Divorce is difficult, there’s no doubt about it. Not only is a couple going through one of the hardest decisions they’ve ever had to make, but they also are left to handle all the legal details of the divorce and split their belongings. These assets often include vehicles, homes, savings, and more unique items like timeshares. Though the idea of timeshares and divorce might seem complex, there are three solutions available for anyone in this predicament who is determining the next steps to take with their vacation ownership:
An unconventional but possible option for dealing with divorce and timeshares is splitting use of the ownership. Though extremely rare, some owners might decide this is the ideal route if amicable spouses both wish to keep the ownership but not have to purchase their own timeshares over again.
An agreement should be made that specifies how the vacation time will be divided, how annual maintenance fees will be divided, what will happen if either party fails to pay their share of the fees, and any other oddities including switching vacation times with one another, renting out the unit on special occasions, and more. As payments can impact both owners’ credit and hinder their abilities to use the timeshare, determining the consequences for one or multiple failed payments is essential in protecting both parties.
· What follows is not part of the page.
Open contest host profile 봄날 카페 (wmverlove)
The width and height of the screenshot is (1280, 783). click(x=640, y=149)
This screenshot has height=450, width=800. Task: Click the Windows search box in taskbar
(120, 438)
This decision will require owners to keep some level of communication with a former spouse, but will also allow them to keep enjoying the vacations they love.
In the event one spouse is interested in keeping the shared timeshare, it’s possible for the timeshare to be awarded or purchased from the other spouse. Awarding the timeshare is a much simpler process and won’t likely require additional legal action besides transferring complete ownership. However, buying out a timeshare usually requires finding out the timeshare’s value so the spouse uninterested in keeping the timeshare can be paid half or a portion of the vacation ownership’s worth.
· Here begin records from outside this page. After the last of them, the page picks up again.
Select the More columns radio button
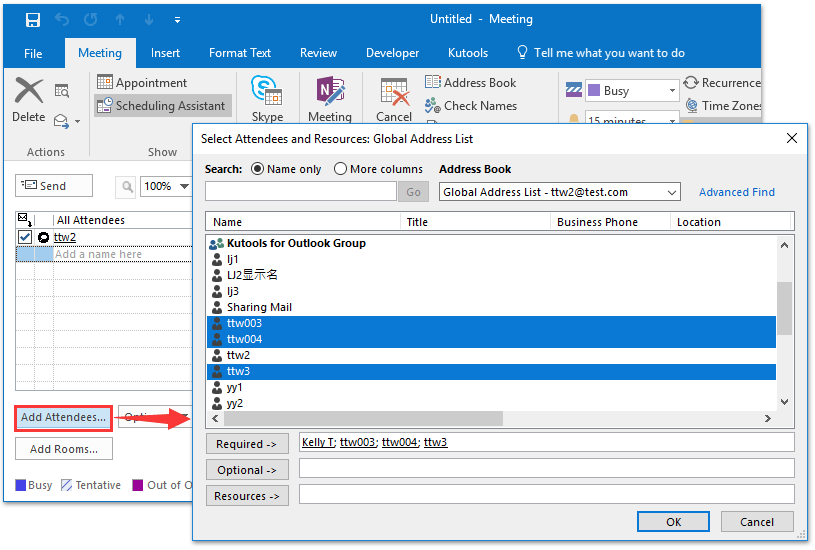The width and height of the screenshot is (815, 550). coord(340,169)
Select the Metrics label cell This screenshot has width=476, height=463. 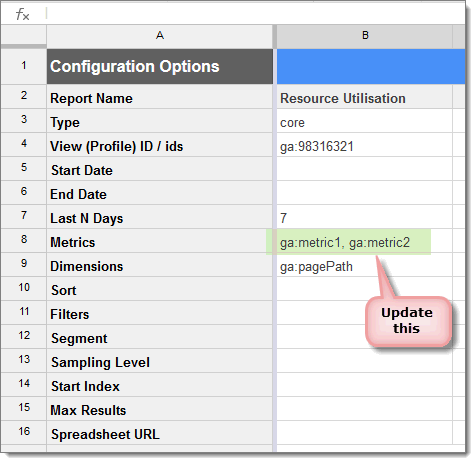pos(160,243)
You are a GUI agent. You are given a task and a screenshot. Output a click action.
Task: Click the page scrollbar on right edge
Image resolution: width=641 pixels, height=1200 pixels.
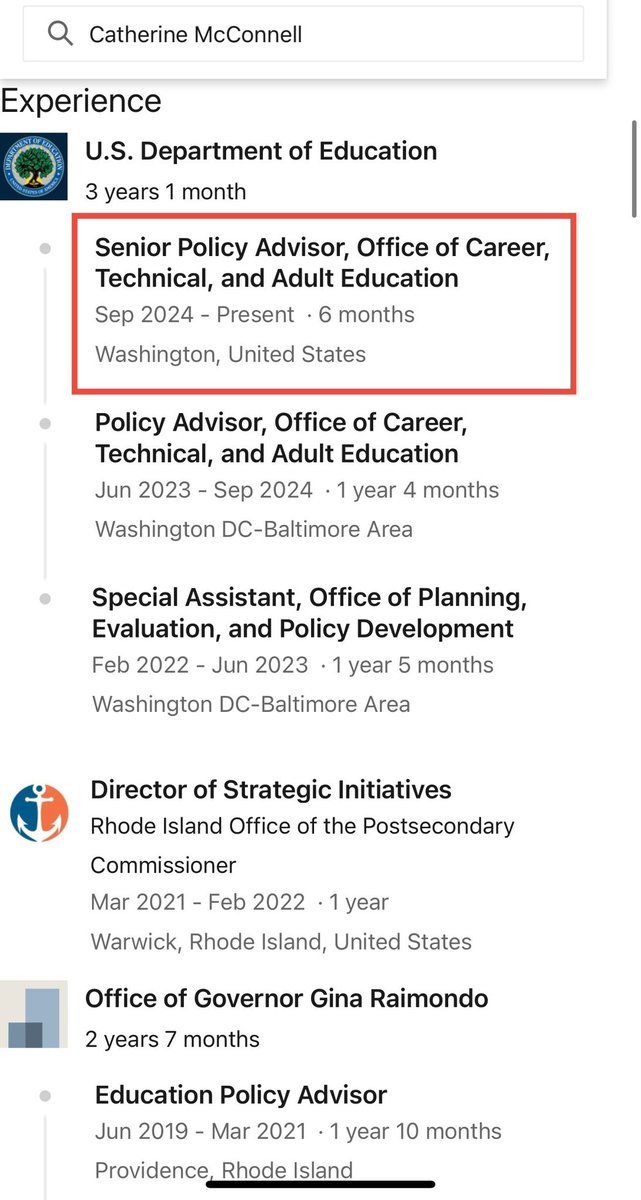click(633, 168)
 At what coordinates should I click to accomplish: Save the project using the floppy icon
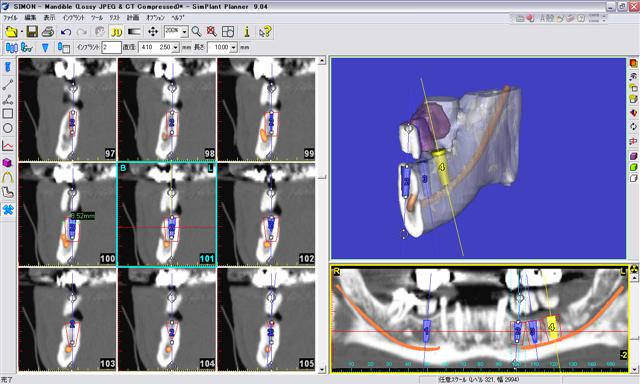coord(32,32)
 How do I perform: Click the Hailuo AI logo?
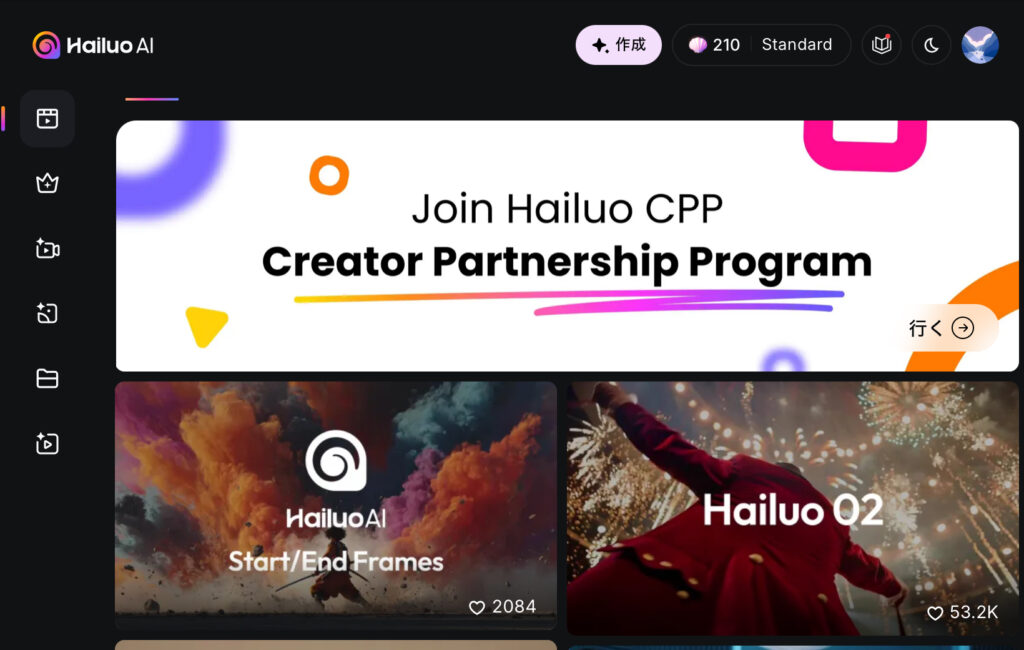click(x=93, y=45)
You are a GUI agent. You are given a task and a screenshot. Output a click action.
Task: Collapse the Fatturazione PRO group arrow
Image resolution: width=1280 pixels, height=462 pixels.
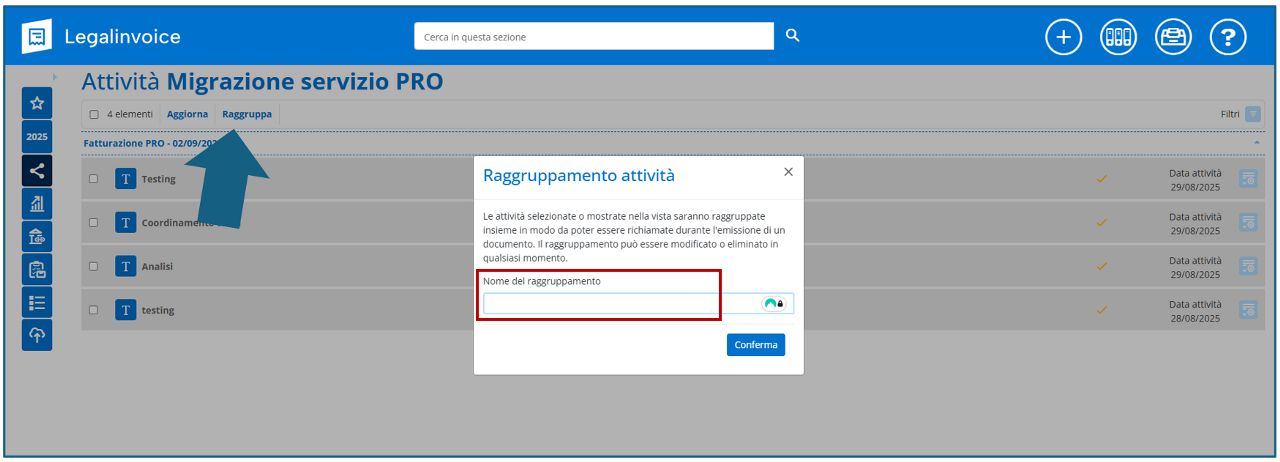(1256, 143)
Additionally, it’s important to note that until the other spouse is removed as a co-owner of the timeshare, both parties remain responsible for the maintenance fees and have access to the use of the timeshare. Every state has different laws and procedures for making this change in ownership official, so owners will want to ensure they follow their local laws to complete the transaction efficiently.
One of the easiest and most popular ways for dealing with timeshares during a divorce is by selling the ownership. Owners can contact their Home Resort to see if they will buy or take back the timeshare, but it’s not common for the property to accept the offer or present a fair purchase price. Instead of dealing with the hassle of the resort, the secondary market is an effective alternative.
Owners can use timeshare resale marketplaces to advertise their timeshare to a niche market of interested buyers looking for ownership opportunities like the one they currently own. They will need to collect the details and paperwork regarding their ownership, contact an independent timeshare resale specialists to create an ad, and wait for offers to be delivered to them. After the entire transaction is complete, both parties selling the ownership can work with their legal teams to determine how the money will be divided.